GIVEN REQUEST. Retype every row below verbatim, keeping the original line order.

(Click-target data)
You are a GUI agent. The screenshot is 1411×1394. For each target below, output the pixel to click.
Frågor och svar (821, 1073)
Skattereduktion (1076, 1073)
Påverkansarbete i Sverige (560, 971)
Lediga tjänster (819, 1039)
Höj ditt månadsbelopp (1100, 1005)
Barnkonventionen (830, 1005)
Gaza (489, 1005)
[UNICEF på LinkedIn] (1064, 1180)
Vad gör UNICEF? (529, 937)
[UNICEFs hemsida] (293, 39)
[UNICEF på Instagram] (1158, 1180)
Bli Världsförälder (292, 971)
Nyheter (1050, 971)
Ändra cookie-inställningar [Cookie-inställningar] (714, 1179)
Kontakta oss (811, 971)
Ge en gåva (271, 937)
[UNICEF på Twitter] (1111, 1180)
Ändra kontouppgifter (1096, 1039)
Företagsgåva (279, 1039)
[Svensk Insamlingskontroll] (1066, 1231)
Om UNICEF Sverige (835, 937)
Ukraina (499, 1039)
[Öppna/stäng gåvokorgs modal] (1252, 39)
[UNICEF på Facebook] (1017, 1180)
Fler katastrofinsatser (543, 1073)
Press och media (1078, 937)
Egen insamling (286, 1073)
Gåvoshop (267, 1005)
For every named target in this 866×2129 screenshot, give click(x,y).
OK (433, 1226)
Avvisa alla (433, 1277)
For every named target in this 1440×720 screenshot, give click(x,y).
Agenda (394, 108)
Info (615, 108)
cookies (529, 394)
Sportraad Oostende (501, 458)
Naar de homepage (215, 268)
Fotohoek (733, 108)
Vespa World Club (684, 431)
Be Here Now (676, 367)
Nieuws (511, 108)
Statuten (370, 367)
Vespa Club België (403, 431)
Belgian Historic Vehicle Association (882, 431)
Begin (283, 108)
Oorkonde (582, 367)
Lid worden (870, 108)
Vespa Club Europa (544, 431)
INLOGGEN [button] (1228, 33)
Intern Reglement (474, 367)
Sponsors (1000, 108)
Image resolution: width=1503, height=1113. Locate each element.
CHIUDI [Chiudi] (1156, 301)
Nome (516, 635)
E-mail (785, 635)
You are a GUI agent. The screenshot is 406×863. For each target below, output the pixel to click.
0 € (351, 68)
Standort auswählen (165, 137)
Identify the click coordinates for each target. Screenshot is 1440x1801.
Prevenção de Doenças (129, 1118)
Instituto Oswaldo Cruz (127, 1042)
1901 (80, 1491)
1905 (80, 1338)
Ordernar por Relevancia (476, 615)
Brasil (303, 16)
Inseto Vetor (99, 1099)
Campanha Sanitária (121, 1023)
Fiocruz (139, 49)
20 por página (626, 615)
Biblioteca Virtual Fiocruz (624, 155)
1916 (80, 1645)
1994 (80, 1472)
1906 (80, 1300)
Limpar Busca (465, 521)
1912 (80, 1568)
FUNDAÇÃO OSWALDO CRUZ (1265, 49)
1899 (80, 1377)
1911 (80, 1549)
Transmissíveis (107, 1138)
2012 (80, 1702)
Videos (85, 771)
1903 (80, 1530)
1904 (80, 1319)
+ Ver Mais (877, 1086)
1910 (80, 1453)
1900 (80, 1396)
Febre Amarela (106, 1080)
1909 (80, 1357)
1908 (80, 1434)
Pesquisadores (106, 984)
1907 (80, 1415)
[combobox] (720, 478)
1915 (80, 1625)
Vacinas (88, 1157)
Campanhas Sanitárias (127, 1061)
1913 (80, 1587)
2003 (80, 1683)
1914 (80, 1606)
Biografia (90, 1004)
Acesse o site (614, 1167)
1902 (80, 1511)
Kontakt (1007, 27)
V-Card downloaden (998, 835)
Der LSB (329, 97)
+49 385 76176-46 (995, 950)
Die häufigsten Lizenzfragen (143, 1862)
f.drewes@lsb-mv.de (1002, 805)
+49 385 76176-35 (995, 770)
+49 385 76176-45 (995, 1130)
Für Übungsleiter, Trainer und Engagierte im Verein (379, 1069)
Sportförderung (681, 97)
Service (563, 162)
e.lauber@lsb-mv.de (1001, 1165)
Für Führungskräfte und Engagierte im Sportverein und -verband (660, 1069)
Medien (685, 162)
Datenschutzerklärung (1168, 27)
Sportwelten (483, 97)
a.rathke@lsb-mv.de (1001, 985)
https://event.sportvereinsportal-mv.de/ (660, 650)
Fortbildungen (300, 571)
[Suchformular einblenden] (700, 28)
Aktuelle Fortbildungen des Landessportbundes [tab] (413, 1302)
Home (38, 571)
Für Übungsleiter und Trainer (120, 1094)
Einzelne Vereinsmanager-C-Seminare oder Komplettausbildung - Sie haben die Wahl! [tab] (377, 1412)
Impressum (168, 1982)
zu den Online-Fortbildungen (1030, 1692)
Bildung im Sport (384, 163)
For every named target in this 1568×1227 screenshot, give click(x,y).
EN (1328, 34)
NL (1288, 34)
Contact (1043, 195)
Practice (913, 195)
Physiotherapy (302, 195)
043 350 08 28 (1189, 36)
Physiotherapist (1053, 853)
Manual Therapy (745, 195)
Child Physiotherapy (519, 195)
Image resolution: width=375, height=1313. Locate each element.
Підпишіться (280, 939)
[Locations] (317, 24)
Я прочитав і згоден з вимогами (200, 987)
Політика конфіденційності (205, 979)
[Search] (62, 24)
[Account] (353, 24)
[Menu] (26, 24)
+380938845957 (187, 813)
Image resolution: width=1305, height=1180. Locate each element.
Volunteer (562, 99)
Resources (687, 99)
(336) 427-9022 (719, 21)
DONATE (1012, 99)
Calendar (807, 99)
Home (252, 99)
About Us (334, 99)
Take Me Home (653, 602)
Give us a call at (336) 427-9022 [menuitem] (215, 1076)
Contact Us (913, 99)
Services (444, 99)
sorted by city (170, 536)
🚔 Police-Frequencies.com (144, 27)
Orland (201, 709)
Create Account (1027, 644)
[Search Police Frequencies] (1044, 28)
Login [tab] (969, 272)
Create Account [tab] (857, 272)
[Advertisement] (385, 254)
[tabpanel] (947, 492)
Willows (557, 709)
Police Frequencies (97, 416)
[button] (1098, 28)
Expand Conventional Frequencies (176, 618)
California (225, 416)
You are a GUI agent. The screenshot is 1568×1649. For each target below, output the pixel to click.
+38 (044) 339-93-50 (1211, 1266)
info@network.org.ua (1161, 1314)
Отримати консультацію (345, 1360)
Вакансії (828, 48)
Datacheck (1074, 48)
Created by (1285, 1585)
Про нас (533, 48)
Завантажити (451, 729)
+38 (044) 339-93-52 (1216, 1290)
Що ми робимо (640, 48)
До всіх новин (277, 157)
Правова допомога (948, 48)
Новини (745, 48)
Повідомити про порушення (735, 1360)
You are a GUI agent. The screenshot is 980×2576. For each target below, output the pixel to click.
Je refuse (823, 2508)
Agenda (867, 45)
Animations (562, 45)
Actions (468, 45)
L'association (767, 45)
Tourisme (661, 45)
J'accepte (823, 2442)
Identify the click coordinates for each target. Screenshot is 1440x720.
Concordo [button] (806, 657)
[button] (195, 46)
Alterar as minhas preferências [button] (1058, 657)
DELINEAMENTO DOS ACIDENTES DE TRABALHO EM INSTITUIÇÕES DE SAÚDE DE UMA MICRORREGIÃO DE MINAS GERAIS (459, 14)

WRITTEN SOLUTION.
You are a GUI agent. The screenshot is 1411×1394. For each target below, output the pixel to click.
Frågor och svar (821, 1073)
Skattereduktion (1076, 1073)
Påverkansarbete i Sverige (560, 971)
Lediga tjänster (819, 1039)
Höj ditt månadsbelopp (1100, 1005)
Barnkonventionen (830, 1005)
Gaza (489, 1005)
[UNICEF på LinkedIn] (1064, 1180)
Vad gör UNICEF? (529, 937)
[UNICEFs hemsida] (293, 39)
[UNICEF på Instagram] (1158, 1180)
Bli Världsförälder (292, 971)
Nyheter (1050, 971)
Ändra cookie-inställningar [Cookie-inställningar] (714, 1179)
Kontakta oss (811, 971)
Ge en gåva (271, 937)
[UNICEF på Twitter] (1111, 1180)
Ändra kontouppgifter (1096, 1039)
Företagsgåva (279, 1039)
[Svensk Insamlingskontroll] (1066, 1231)
Om UNICEF Sverige (835, 937)
Ukraina (499, 1039)
[Öppna/stäng gåvokorgs modal] (1252, 39)
[UNICEF på Facebook] (1017, 1180)
Fler katastrofinsatser (543, 1073)
Press och media (1078, 937)
Egen insamling (286, 1073)
Gåvoshop (267, 1005)
For every named target in this 866×2129 screenshot, give click(x,y).
OK (433, 1226)
Avvisa alla (433, 1277)
For every named target in this 1440×720 screenshot, give click(x,y).
Agenda (394, 108)
Info (615, 108)
cookies (529, 394)
Sportraad Oostende (501, 458)
Naar de homepage (215, 268)
Fotohoek (733, 108)
Vespa World Club (684, 431)
Be Here Now (676, 367)
Nieuws (511, 108)
Statuten (370, 367)
Vespa Club België (403, 431)
Belgian Historic Vehicle Association (882, 431)
Begin (283, 108)
Oorkonde (582, 367)
Lid worden (870, 108)
Vespa Club Europa (544, 431)
INLOGGEN [button] (1228, 33)
Intern Reglement (474, 367)
Sponsors (1000, 108)
Image resolution: width=1503, height=1113. Locate each element.
CHIUDI [Chiudi] (1156, 301)
Nome (516, 635)
E-mail (785, 635)
You are a GUI agent. The screenshot is 406×863. For each target below, output the pixel to click.
0 € (351, 68)
Standort auswählen (165, 137)
Identify the click coordinates for each target. Screenshot is 1440x1801.
Prevenção de Doenças (129, 1118)
Instituto Oswaldo Cruz (127, 1042)
1901 (80, 1491)
1905 (80, 1338)
Ordernar por Relevancia (476, 615)
Brasil (303, 16)
Inseto Vetor (99, 1099)
Campanha Sanitária (121, 1023)
Fiocruz (139, 49)
20 por página (626, 615)
Biblioteca Virtual Fiocruz (624, 155)
1916 (80, 1645)
1994 (80, 1472)
1906 (80, 1300)
Limpar Busca (465, 521)
1912 (80, 1568)
FUNDAÇÃO OSWALDO CRUZ (1265, 49)
1899 (80, 1377)
1911 (80, 1549)
Transmissíveis (107, 1138)
2012 (80, 1702)
Videos (85, 771)
1903 (80, 1530)
1904 (80, 1319)
+ Ver Mais (877, 1086)
1910 (80, 1453)
1900 (80, 1396)
Febre Amarela (106, 1080)
1909 (80, 1357)
1908 (80, 1434)
Pesquisadores (106, 984)
1907 (80, 1415)
[combobox] (720, 478)
1915 (80, 1625)
Vacinas (88, 1157)
Campanhas Sanitárias (127, 1061)
1913 (80, 1587)
2003 (80, 1683)
1914 (80, 1606)
Biografia (90, 1004)
Acesse o site (614, 1167)
1902 (80, 1511)
Kontakt (1007, 27)
V-Card downloaden (998, 835)
Der LSB (329, 97)
+49 385 76176-46 (995, 950)
Die häufigsten Lizenzfragen (143, 1862)
f.drewes@lsb-mv.de (1002, 805)
+49 385 76176-35 (995, 770)
+49 385 76176-45 (995, 1130)
Für Übungsleiter, Trainer und Engagierte im Verein (379, 1069)
Sportförderung (681, 97)
Service (563, 162)
e.lauber@lsb-mv.de (1001, 1165)
Für Führungskräfte und Engagierte im Sportverein und -verband (660, 1069)
Medien (685, 162)
Datenschutzerklärung (1168, 27)
Sportwelten (483, 97)
a.rathke@lsb-mv.de (1001, 985)
https://event.sportvereinsportal-mv.de/ (660, 650)
Fortbildungen (300, 571)
[Suchformular einblenden] (700, 28)
Aktuelle Fortbildungen des Landessportbundes [tab] (413, 1302)
Home (38, 571)
Für Übungsleiter und Trainer (120, 1094)
Einzelne Vereinsmanager-C-Seminare oder Komplettausbildung - Sie haben die Wahl! [tab] (377, 1412)
Impressum (168, 1982)
zu den Online-Fortbildungen (1030, 1692)
Bildung im Sport (384, 163)
For every named target in this 1568×1227 screenshot, give click(x,y).
EN (1328, 34)
NL (1288, 34)
Contact (1043, 195)
Practice (913, 195)
Physiotherapy (302, 195)
043 350 08 28 (1189, 36)
Physiotherapist (1053, 853)
Manual Therapy (745, 195)
Child Physiotherapy (519, 195)
Image resolution: width=375, height=1313. Locate each element.
Підпишіться (280, 939)
[Locations] (317, 24)
Я прочитав і згоден з вимогами (200, 987)
Політика конфіденційності (205, 979)
[Search] (62, 24)
[Account] (353, 24)
[Menu] (26, 24)
+380938845957 (187, 813)
Image resolution: width=1305, height=1180. Locate each element.
Volunteer (562, 99)
Resources (687, 99)
(336) 427-9022 (719, 21)
DONATE (1012, 99)
Calendar (807, 99)
Home (252, 99)
About Us (334, 99)
Take Me Home (653, 602)
Give us a call at (336) 427-9022 [menuitem] (215, 1076)
Contact Us (913, 99)
Services (444, 99)
sorted by city (170, 536)
🚔 Police-Frequencies.com (144, 27)
Orland (201, 709)
Create Account (1027, 644)
[Search Police Frequencies] (1044, 28)
Login [tab] (969, 272)
Create Account [tab] (857, 272)
[Advertisement] (385, 254)
[tabpanel] (947, 492)
Willows (557, 709)
Police Frequencies (97, 416)
[button] (1098, 28)
Expand Conventional Frequencies (176, 618)
California (225, 416)
You are a GUI agent. The screenshot is 1568×1649. For each target below, output the pixel to click.
+38 (044) 339-93-50 (1211, 1266)
info@network.org.ua (1161, 1314)
Отримати консультацію (345, 1360)
Вакансії (828, 48)
Datacheck (1074, 48)
Created by (1285, 1585)
Про нас (533, 48)
Завантажити (451, 729)
+38 (044) 339-93-52 (1216, 1290)
Що ми робимо (640, 48)
До всіх новин (277, 157)
Правова допомога (948, 48)
Новини (745, 48)
Повідомити про порушення (735, 1360)
You are a GUI agent. The screenshot is 980×2576. For each target below, output the pixel to click.
Je refuse (823, 2508)
Agenda (867, 45)
Animations (562, 45)
Actions (468, 45)
L'association (767, 45)
Tourisme (661, 45)
J'accepte (823, 2442)
Identify the click coordinates for each target. Screenshot is 1440x720.
Concordo [button] (806, 657)
[button] (195, 46)
Alterar as minhas preferências [button] (1058, 657)
DELINEAMENTO DOS ACIDENTES DE TRABALHO EM INSTITUIÇÕES DE SAÚDE DE UMA MICRORREGIÃO DE MINAS GERAIS (459, 14)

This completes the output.